No pictures go in the copy. Restate, word for word, each line from the one containing "Instruction: Click the" through the last line below.

> [Items listed in a dataset]:
•••

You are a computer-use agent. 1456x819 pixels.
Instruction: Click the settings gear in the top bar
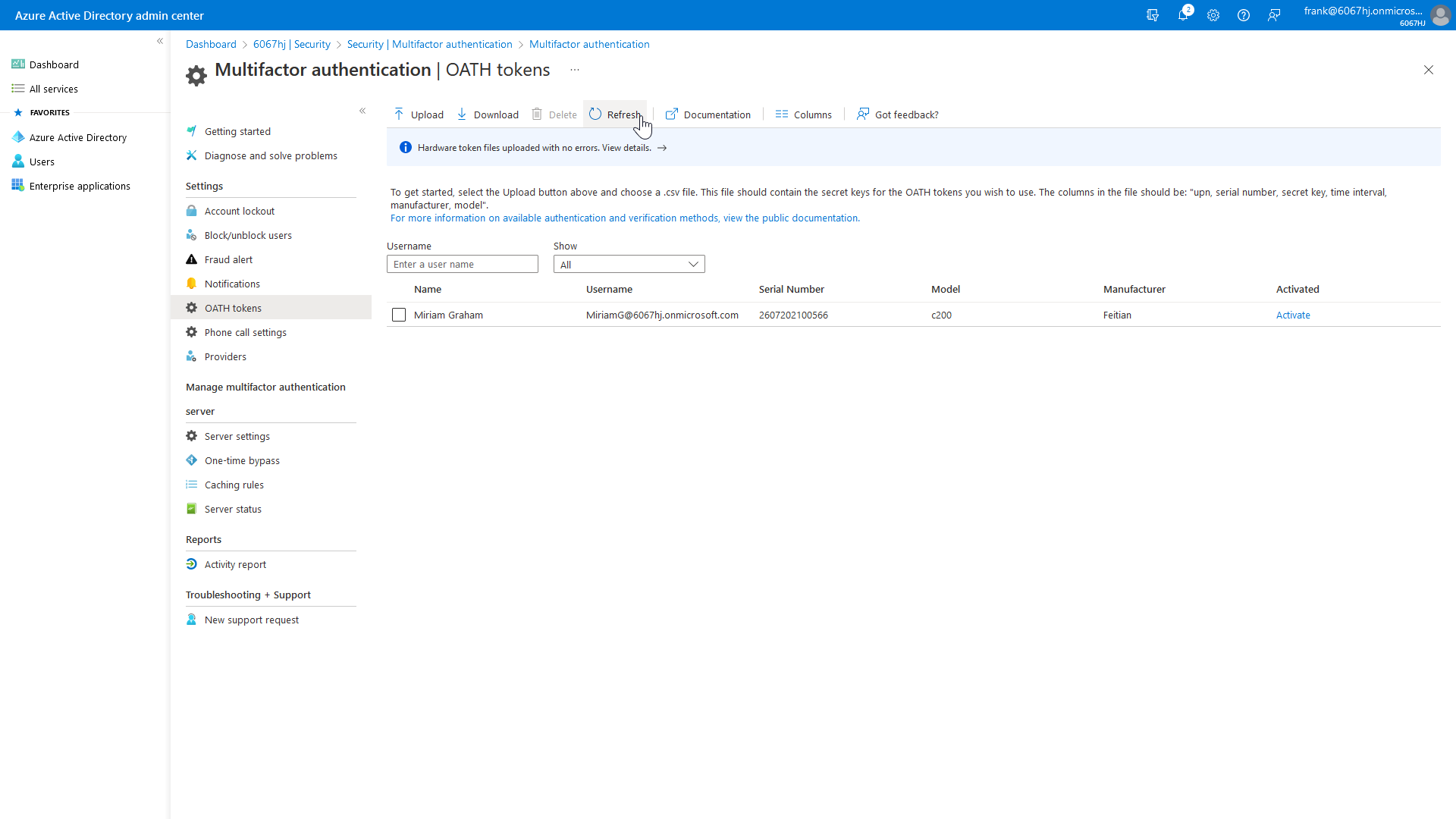(1213, 15)
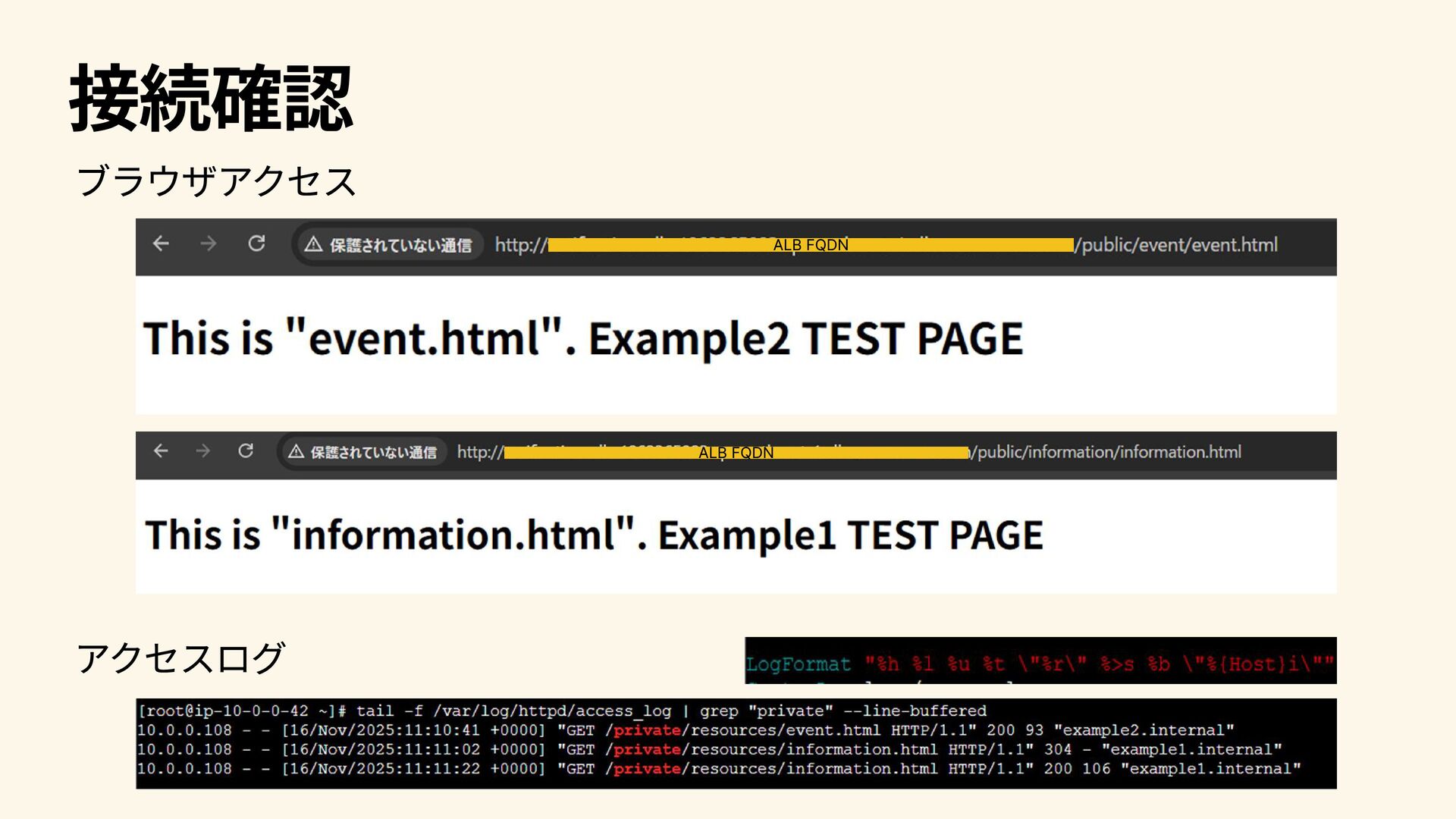Click the LogFormat configuration line
1456x819 pixels.
pyautogui.click(x=1039, y=664)
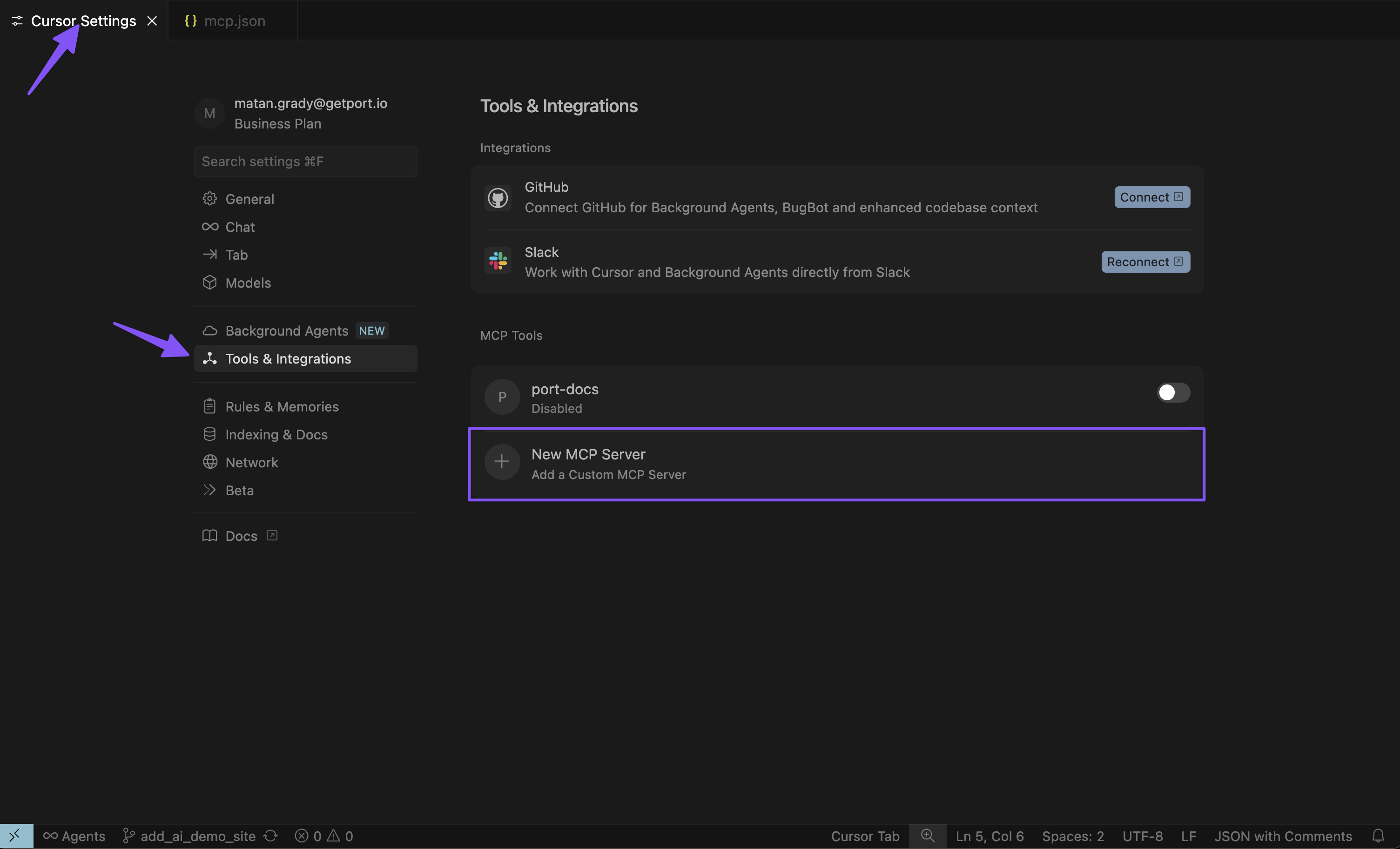This screenshot has width=1400, height=849.
Task: Select the Background Agents sidebar icon
Action: [209, 330]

•••

> [Task answer]:
Instruction: Click the settings gear in the top bar
(1213, 15)
Click the LogFormat configuration line
1456x819 pixels.
pyautogui.click(x=1039, y=664)
This screenshot has width=1400, height=849.
Task: Select the Background Agents sidebar icon
Action: [209, 330]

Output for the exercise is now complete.